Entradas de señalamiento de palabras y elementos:
★ ★ ★ ★ ★
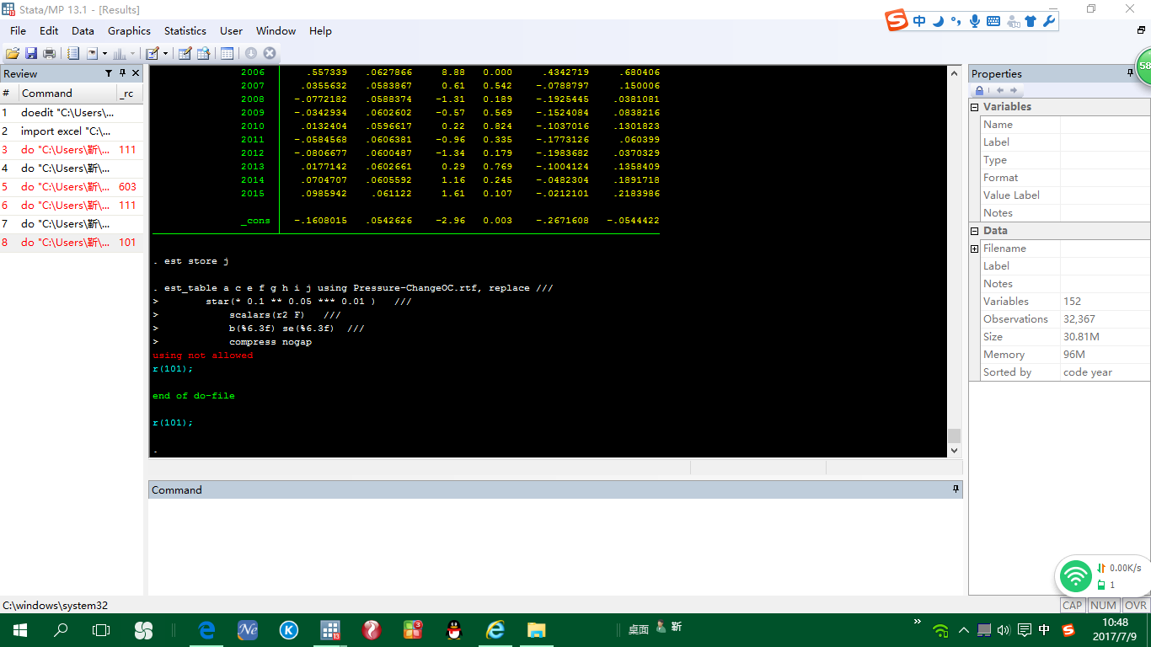Image resolution: width=1151 pixels, height=647 pixels.
Task: Launch the Data Editor (Edit) icon
Action: point(185,53)
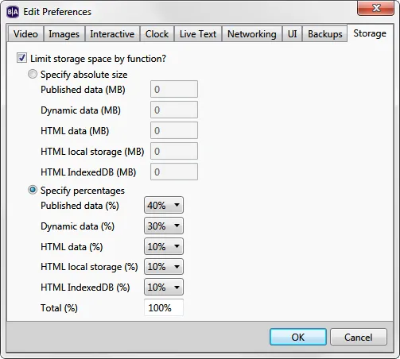Expand the HTML data percentage dropdown
Viewport: 400px width, 359px height.
pyautogui.click(x=164, y=246)
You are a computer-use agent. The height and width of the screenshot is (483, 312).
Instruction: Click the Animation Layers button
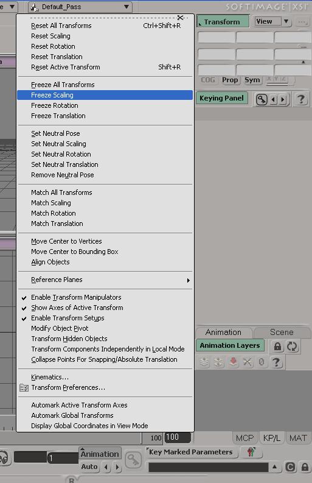(x=230, y=345)
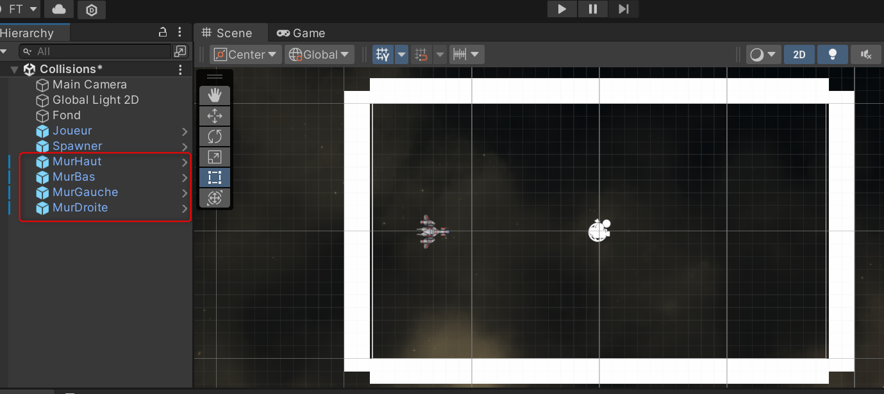Select the Hand (View) tool
This screenshot has width=884, height=394.
click(x=215, y=95)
★ ★ ★ ★ ★
TAREA ASIGNADA:
Filtra los registros y copia cada línea que contenga la cadena "screenshot". Distingue entre mayúsculas y minúsculas.

RESPUESTA DE TAREA:
You are a computer-use agent. The height and width of the screenshot is (483, 312).
This screenshot has width=884, height=394.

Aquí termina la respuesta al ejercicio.